Start of GIVEN RECORDS

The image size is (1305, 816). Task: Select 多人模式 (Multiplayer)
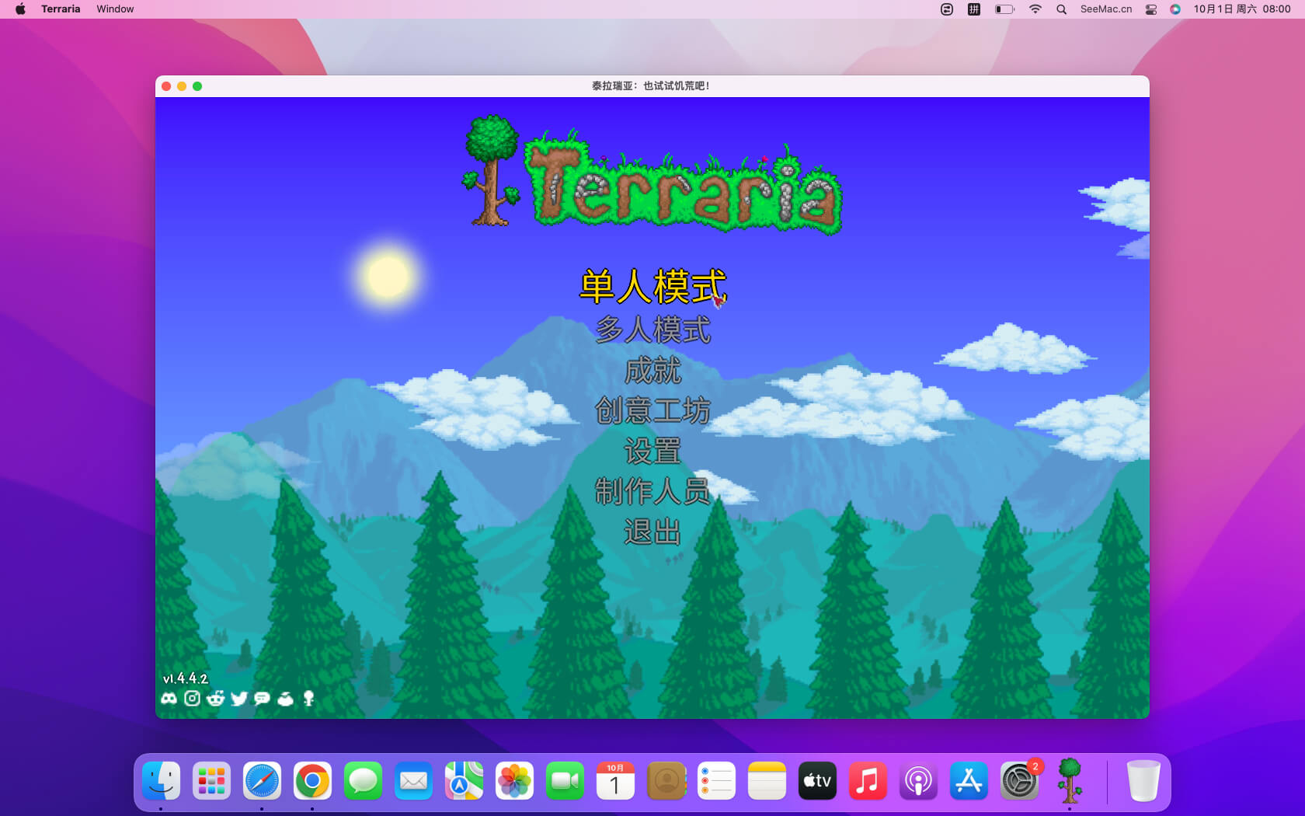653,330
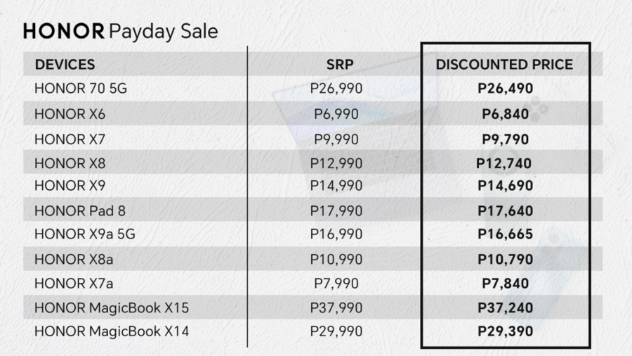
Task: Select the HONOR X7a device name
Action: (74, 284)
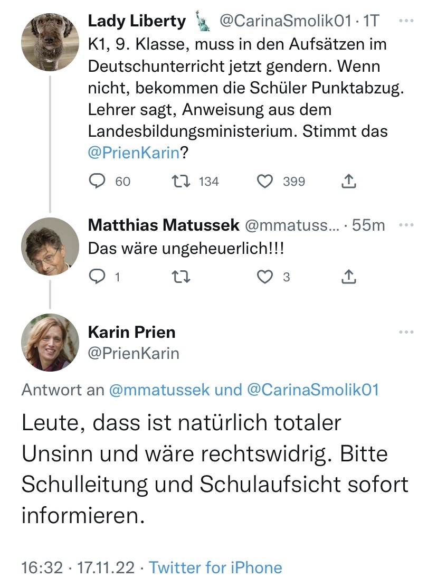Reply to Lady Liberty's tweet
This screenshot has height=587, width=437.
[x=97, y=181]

End of GIVEN RECORDS
Start of GIVEN RECORDS

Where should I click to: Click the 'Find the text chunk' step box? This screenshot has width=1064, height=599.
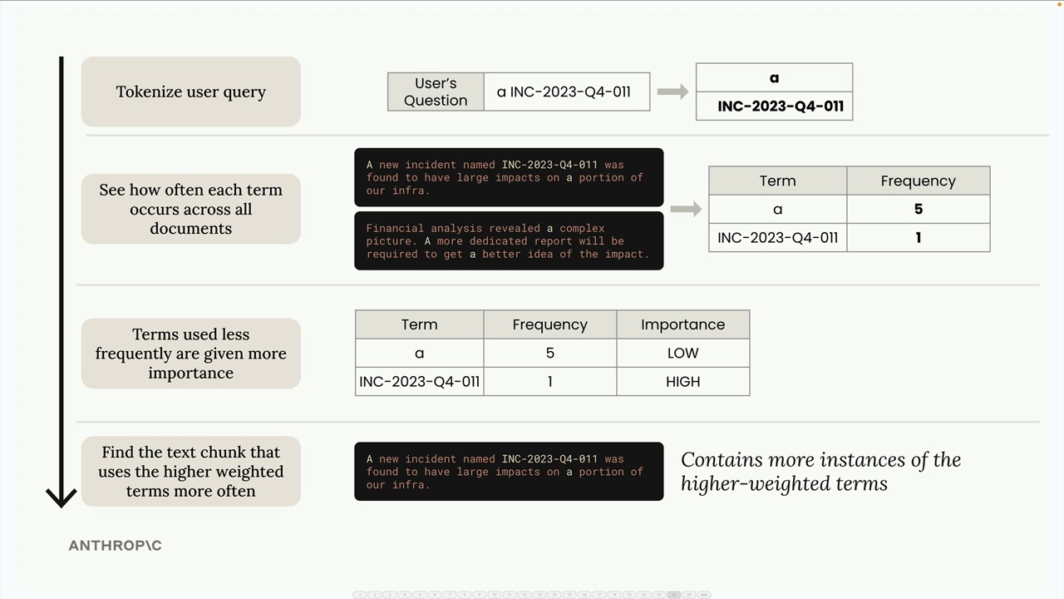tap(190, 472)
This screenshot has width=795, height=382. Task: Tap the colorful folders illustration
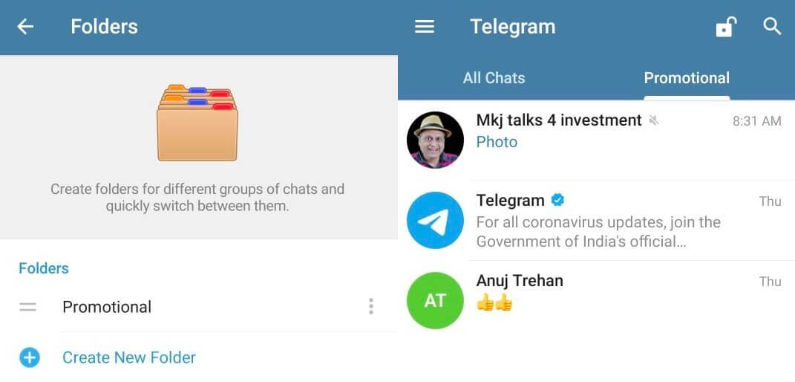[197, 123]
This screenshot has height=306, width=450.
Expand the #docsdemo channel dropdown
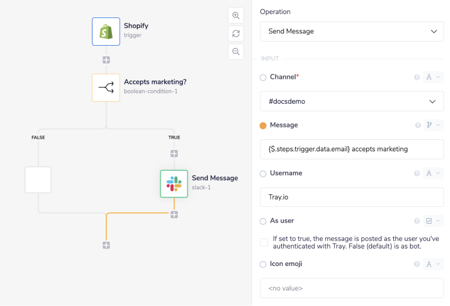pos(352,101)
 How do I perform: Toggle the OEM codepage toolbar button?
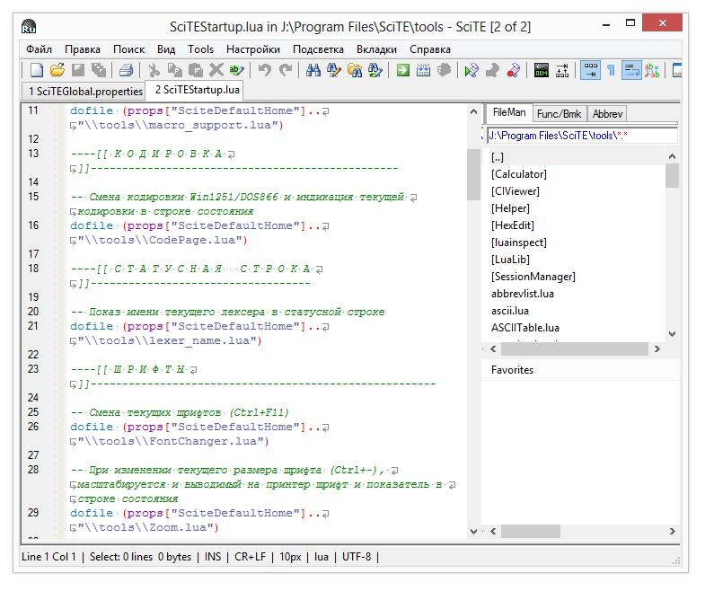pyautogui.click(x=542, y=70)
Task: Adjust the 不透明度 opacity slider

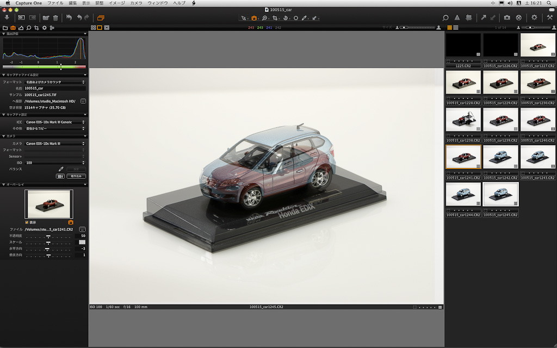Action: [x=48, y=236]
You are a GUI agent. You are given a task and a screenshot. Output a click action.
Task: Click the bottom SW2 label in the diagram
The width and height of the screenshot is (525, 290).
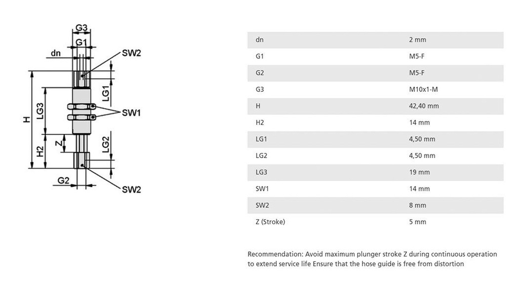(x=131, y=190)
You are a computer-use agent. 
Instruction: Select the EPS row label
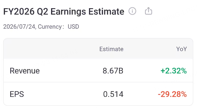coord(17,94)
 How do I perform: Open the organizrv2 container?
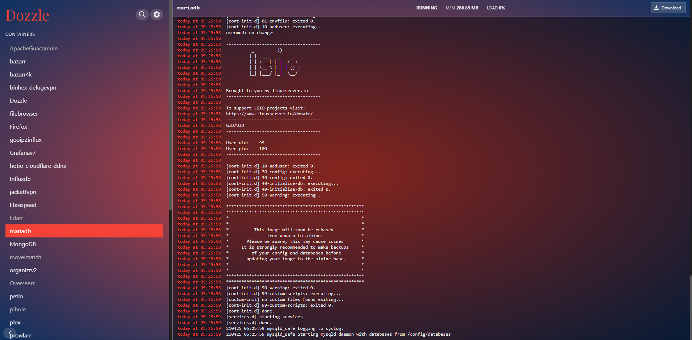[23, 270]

End of GIVEN RECORDS

* _PROBLEM STATEMENT_
The expected output is one number, the tally of lines above containing "agent".

* _EXERCISE RESPONSE_
2